If you have spent any time in theatre circles, dark history forums, or niche Reddit communities lately, you have likely heard the whispers. They aren't about a new horror movie or a true crime podcast. They are about a play.
Specifically, a play that is almost impossible to read.
The title is The Insanity of Mary Girard, written by playwright Lanie Robertson. And the feverish online search for its PDF has turned into a legend of its own. But why is everyone so desperate to get their hands on this script? And what is it about this story that drives people to hunt for hours through dead links and university library archives?
Let’s walk into the asylum.
For those reading the script for the first time, the most striking element is the stage machinery. The text calls for a specific device: a chair with a box over the head, used to "calm" patients.
However, the script provides a crucial twist that actors and directors must uncover in the PDF:
Mary’s visions are not hallucinations; they are stage directions. the insanity of mary girard script pdf
The script is written so that the audience shares Mary’s perspective. When she sees "Visitors" or ghostly apparitions, the script indicates that these characters are physically present on stage. They are real actors, not just figments of imagination.
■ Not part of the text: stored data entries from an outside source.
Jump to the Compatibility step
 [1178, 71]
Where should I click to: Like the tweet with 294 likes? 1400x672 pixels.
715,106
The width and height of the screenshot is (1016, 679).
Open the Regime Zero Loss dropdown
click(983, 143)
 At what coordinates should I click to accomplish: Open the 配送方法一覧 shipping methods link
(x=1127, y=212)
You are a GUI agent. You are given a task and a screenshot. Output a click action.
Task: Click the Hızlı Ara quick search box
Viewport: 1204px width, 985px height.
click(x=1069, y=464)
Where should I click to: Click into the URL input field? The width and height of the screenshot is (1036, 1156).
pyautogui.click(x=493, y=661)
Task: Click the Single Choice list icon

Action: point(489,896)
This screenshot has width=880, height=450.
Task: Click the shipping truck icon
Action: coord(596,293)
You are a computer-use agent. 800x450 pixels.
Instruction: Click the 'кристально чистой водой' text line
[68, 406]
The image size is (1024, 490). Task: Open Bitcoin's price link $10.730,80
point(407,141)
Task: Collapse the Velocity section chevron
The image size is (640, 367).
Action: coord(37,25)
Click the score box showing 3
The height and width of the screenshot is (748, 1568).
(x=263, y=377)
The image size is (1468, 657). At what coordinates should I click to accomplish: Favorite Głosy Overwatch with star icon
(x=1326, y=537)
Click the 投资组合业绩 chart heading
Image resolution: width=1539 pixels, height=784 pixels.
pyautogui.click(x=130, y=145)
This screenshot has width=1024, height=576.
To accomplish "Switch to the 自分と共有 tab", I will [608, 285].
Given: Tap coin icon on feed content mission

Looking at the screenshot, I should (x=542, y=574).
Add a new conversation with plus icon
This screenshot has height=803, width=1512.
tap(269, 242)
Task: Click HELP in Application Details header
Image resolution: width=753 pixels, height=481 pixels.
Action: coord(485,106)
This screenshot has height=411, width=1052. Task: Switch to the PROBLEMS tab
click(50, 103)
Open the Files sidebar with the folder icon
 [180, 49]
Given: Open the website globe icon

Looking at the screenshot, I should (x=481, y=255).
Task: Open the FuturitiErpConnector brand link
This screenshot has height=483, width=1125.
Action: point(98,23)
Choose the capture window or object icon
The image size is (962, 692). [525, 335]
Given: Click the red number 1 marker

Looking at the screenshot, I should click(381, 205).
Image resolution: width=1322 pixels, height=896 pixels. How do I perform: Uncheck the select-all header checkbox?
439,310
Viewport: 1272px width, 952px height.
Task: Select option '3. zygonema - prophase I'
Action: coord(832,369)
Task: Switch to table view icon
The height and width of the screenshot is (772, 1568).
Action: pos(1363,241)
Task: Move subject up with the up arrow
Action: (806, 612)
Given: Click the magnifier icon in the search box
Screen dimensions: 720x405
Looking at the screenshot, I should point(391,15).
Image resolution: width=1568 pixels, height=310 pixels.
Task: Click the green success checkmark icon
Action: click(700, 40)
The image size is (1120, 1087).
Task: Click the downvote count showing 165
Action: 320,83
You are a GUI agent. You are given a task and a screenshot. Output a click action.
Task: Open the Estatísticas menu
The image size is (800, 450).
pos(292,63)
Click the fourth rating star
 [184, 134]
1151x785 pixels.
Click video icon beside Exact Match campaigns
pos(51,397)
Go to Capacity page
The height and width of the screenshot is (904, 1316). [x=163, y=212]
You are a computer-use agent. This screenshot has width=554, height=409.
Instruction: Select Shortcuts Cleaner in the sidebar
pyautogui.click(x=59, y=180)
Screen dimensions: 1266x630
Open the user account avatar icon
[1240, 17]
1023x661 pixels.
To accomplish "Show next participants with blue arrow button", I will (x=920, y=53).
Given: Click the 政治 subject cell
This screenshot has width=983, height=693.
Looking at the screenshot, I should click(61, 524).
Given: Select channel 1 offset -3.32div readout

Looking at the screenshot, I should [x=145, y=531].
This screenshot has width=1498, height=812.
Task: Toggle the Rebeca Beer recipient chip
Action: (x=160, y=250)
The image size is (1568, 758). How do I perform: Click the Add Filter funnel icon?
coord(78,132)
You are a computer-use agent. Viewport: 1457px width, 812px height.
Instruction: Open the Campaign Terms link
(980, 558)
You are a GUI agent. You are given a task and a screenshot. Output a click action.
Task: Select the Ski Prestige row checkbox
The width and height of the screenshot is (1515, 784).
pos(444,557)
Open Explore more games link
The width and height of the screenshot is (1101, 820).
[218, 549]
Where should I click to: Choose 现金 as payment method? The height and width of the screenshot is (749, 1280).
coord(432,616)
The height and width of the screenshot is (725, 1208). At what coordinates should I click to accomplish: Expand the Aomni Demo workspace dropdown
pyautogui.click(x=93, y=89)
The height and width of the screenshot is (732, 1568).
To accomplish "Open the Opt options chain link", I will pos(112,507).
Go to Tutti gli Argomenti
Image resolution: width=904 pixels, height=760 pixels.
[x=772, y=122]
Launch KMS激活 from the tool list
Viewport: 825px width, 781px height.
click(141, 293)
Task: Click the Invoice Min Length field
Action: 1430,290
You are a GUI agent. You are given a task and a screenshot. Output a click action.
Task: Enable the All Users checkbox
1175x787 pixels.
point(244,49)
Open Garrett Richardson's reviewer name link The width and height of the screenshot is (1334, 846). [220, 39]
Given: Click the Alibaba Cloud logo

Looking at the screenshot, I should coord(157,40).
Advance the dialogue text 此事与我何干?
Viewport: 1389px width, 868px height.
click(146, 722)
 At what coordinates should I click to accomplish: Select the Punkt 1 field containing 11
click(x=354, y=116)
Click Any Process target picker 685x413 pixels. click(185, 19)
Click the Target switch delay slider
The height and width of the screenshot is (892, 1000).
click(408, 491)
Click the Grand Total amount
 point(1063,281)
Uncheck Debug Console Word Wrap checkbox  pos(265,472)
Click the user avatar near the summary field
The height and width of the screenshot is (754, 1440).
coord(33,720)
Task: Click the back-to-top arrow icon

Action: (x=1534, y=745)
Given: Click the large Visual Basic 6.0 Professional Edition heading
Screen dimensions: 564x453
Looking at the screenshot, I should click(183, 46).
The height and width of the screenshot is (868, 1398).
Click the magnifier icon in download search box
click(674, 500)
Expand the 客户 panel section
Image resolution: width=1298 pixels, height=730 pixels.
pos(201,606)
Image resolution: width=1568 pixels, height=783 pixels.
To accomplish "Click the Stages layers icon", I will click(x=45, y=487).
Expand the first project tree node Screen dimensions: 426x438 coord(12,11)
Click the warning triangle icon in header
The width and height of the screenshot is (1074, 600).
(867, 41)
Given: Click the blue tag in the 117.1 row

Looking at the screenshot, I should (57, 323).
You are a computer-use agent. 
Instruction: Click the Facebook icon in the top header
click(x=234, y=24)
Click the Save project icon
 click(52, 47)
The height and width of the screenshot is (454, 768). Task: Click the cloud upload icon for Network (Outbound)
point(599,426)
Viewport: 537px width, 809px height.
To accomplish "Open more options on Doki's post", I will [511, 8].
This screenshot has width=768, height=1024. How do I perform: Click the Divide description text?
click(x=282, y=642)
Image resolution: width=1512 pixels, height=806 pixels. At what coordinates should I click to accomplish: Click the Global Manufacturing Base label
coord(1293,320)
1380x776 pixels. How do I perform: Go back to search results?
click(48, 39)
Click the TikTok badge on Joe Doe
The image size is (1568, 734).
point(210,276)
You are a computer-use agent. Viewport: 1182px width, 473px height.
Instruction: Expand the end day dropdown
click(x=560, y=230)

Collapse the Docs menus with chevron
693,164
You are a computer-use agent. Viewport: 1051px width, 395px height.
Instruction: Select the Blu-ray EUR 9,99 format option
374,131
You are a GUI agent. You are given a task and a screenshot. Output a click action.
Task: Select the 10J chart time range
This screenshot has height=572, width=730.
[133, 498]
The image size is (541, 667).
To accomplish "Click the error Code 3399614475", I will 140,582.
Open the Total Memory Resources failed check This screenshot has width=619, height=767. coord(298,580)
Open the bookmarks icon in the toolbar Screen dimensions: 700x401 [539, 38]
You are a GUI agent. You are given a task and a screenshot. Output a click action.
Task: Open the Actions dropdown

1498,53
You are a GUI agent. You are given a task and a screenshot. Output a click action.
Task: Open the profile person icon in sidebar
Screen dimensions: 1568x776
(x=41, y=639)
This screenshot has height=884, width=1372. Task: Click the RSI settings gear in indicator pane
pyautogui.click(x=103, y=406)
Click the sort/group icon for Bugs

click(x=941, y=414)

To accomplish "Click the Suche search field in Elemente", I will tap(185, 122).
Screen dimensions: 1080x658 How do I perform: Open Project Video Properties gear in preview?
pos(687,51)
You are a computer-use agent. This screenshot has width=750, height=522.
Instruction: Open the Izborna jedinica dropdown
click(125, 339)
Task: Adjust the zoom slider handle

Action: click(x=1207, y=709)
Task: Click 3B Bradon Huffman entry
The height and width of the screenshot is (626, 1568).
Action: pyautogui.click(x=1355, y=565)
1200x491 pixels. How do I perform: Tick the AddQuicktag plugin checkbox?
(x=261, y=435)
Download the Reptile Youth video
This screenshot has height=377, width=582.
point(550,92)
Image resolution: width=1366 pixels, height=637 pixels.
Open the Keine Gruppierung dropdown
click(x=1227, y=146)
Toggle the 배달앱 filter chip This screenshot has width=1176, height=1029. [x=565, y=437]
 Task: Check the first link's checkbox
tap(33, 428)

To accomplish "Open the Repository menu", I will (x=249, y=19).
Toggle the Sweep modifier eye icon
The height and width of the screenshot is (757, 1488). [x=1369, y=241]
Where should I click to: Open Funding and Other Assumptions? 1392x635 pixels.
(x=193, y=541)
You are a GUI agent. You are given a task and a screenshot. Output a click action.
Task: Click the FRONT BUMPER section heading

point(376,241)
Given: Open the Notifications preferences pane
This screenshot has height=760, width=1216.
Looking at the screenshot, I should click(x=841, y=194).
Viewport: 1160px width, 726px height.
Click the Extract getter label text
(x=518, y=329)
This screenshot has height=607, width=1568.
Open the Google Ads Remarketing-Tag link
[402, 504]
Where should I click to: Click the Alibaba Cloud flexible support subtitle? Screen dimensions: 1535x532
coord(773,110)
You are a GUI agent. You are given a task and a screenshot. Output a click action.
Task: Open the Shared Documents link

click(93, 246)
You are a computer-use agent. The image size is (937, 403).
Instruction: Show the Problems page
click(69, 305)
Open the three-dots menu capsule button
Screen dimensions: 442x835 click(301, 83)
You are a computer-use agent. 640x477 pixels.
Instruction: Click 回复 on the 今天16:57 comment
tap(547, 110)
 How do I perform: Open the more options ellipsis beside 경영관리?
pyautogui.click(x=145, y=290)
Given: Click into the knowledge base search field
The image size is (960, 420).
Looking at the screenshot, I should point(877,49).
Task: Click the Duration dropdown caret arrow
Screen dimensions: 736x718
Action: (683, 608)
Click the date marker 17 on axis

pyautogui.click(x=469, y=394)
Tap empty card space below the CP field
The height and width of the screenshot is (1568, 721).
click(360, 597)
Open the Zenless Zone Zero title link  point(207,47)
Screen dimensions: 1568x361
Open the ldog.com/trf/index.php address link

This creates a dissonance that drives the play. The audience sees what Mary sees, yet the other characters (the Matron, the Doctor) deny these figures exist. The script forces the reader to question reality alongside Mary. Are they ghosts? Are they memories? Or is the institution gaslighting her? The "insanity" is a collaborative illusion, making the script a unique challenge for performers.
The play is set in 1790 and centers on Mary Girard, a woman whose behavior is deemed "unseemly" by her husband, Stephen Girard. In this era, a husband held the legal authority to commit his wife to an asylum without her consent—and without the need for a trial or objective medical diagnosis. The Haunting Mystery of The Insanity of Mary
The narrative unfolds in a single, harrowing scene. Mary sits in a chair, awaiting the arrival of the "Commission" (two men sent to evaluate her sanity). She is accompanied by a Keeper, a menacing figure who represents the institutional authority.
As the play progresses, the audience witnesses a terrifying paradox: Mary is clearly sane, articulate, and rational, yet her attempts to defend herself are twisted into symptoms of her "illness." Her anger is interpreted as hysteria; her intelligence as arrogance. The play escalates toward a heartbreaking climax where Mary attempts to win a game of chess against the Keeper—a game she must win to prove her intellect, but one that is rigged against her from the start.